* _Source records_

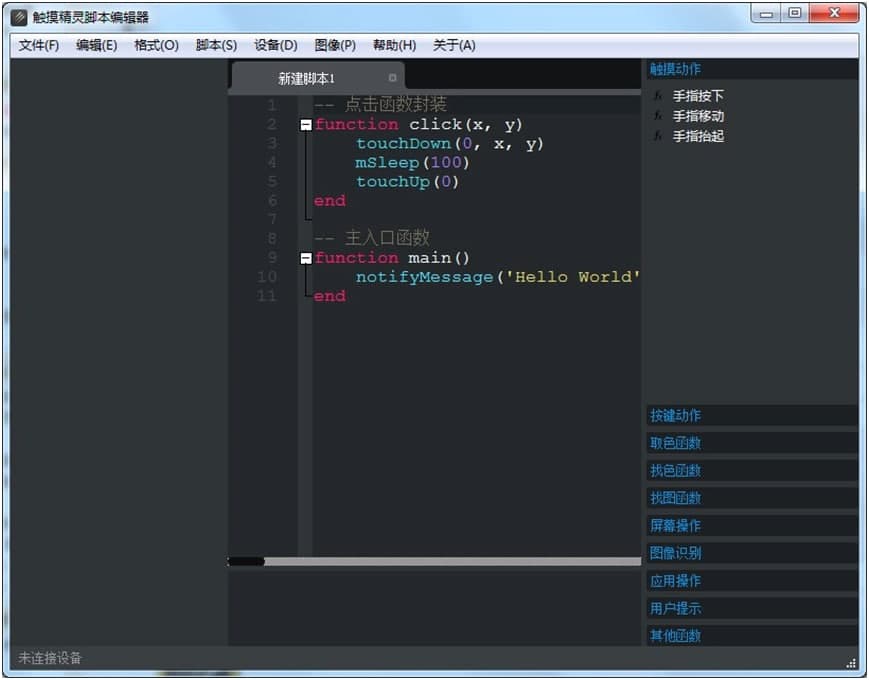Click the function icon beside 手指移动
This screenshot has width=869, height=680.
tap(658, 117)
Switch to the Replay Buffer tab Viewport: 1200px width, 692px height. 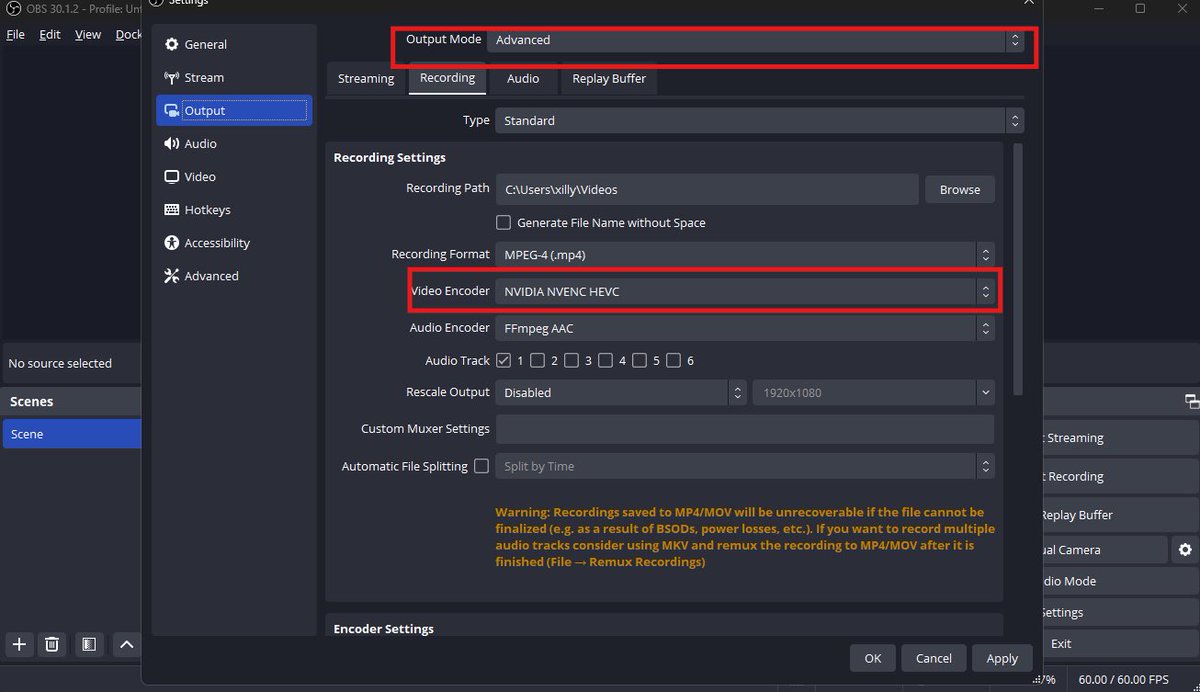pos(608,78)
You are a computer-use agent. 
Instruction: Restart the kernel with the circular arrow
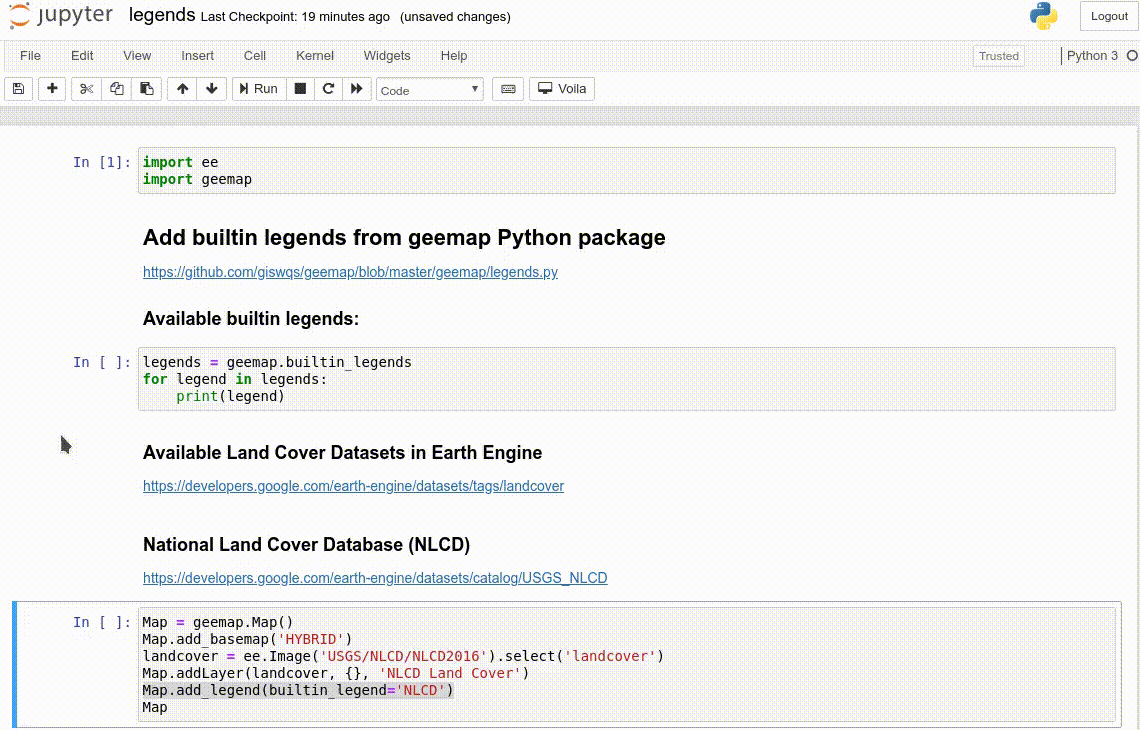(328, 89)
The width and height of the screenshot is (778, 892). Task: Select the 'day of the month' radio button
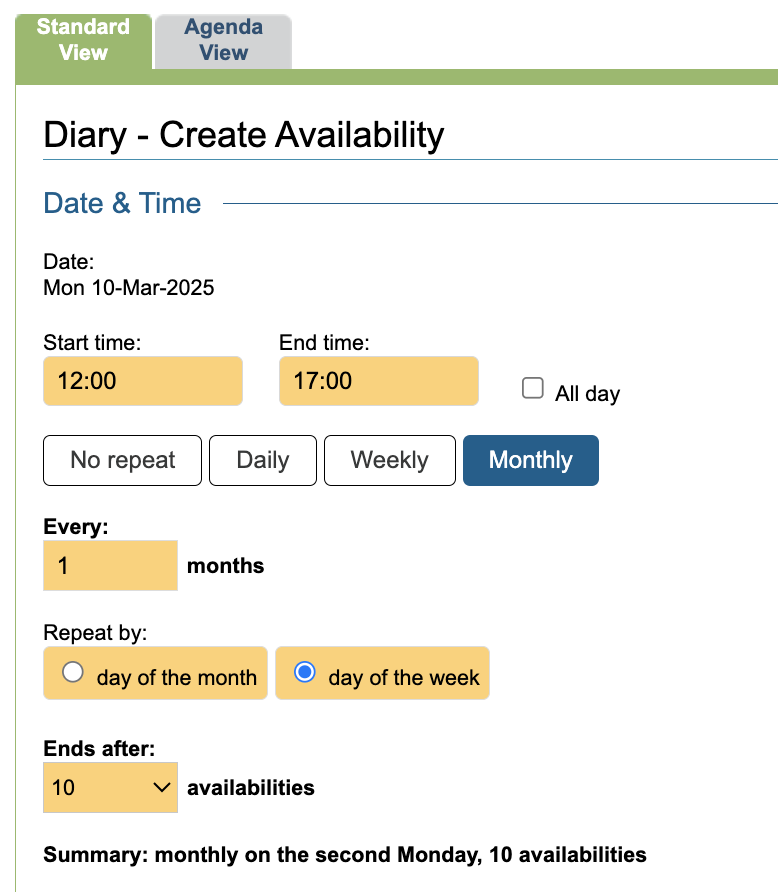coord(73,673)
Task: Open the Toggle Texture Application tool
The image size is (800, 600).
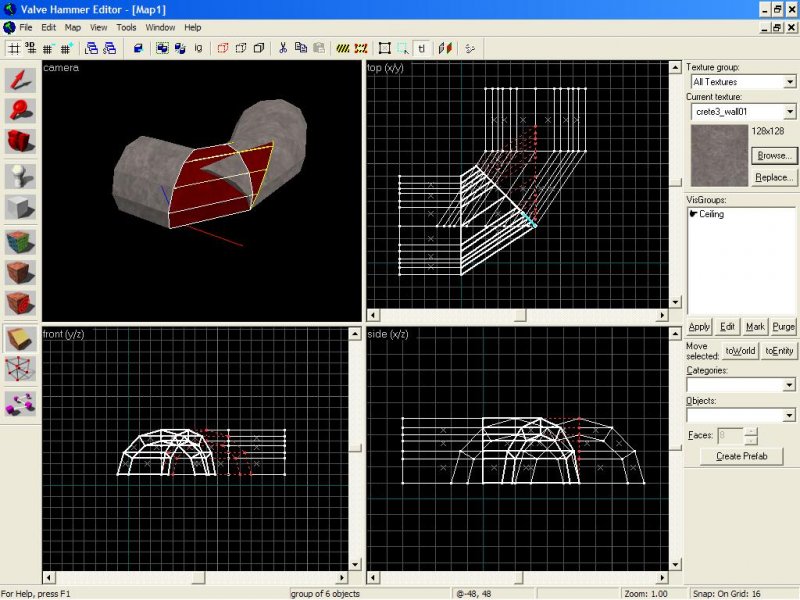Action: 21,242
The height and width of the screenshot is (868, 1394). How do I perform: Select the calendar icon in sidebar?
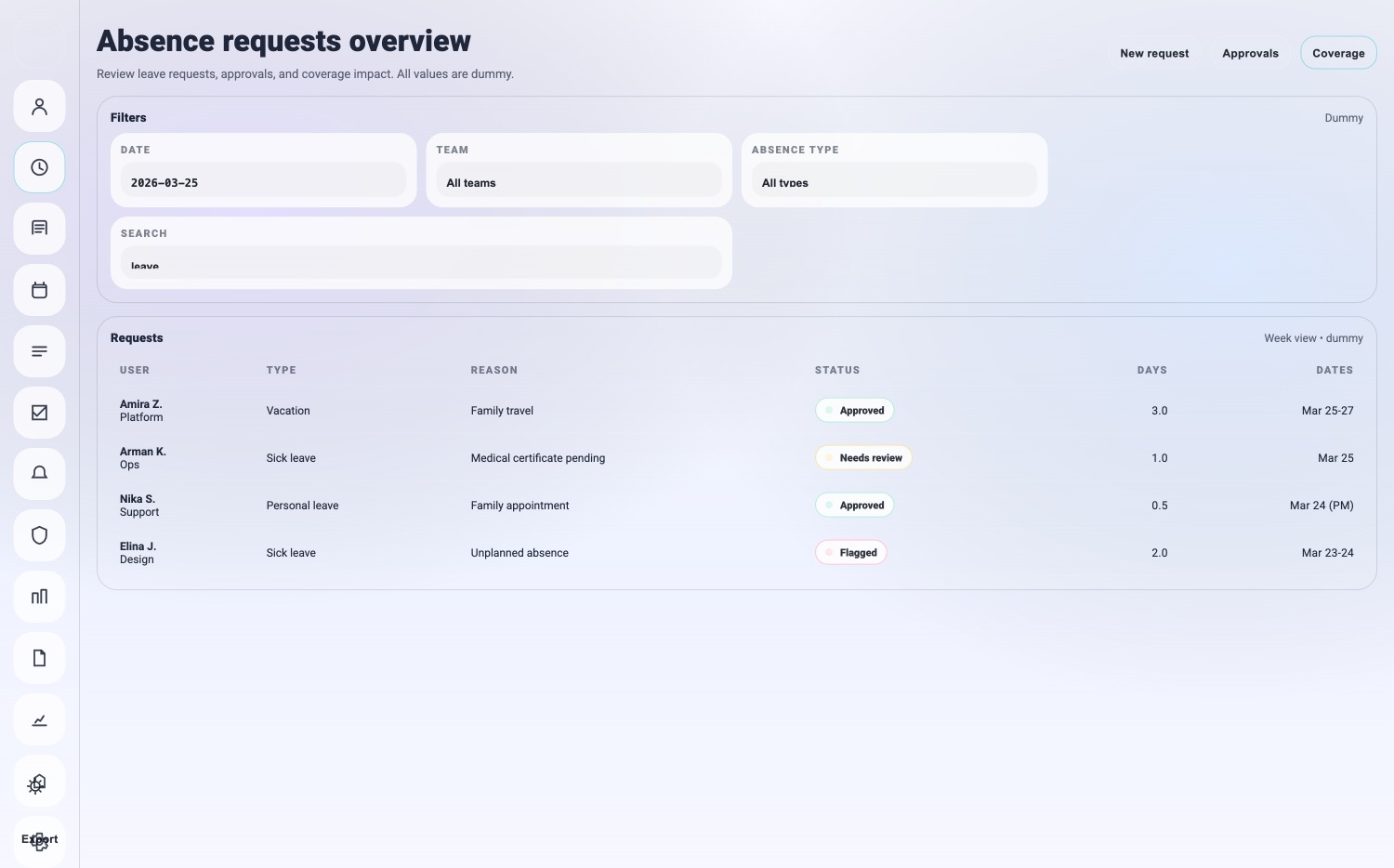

* _Problem details_
Reproduce exactly, and only, the lines from the one with "You are a computer-use agent." to the final line of the listing above; the pictures are to be left out.

* _Exercise output_
You are a computer-use agent. 
Instruction: Restart the kernel with the circular arrow
(328, 89)
The width and height of the screenshot is (778, 892). Task: Select the 'day of the month' radio button
coord(73,673)
Task: Open the Toggle Texture Application tool
The image size is (800, 600).
Action: 21,242
The height and width of the screenshot is (868, 1394). How do I perform: Select the calendar icon in sidebar?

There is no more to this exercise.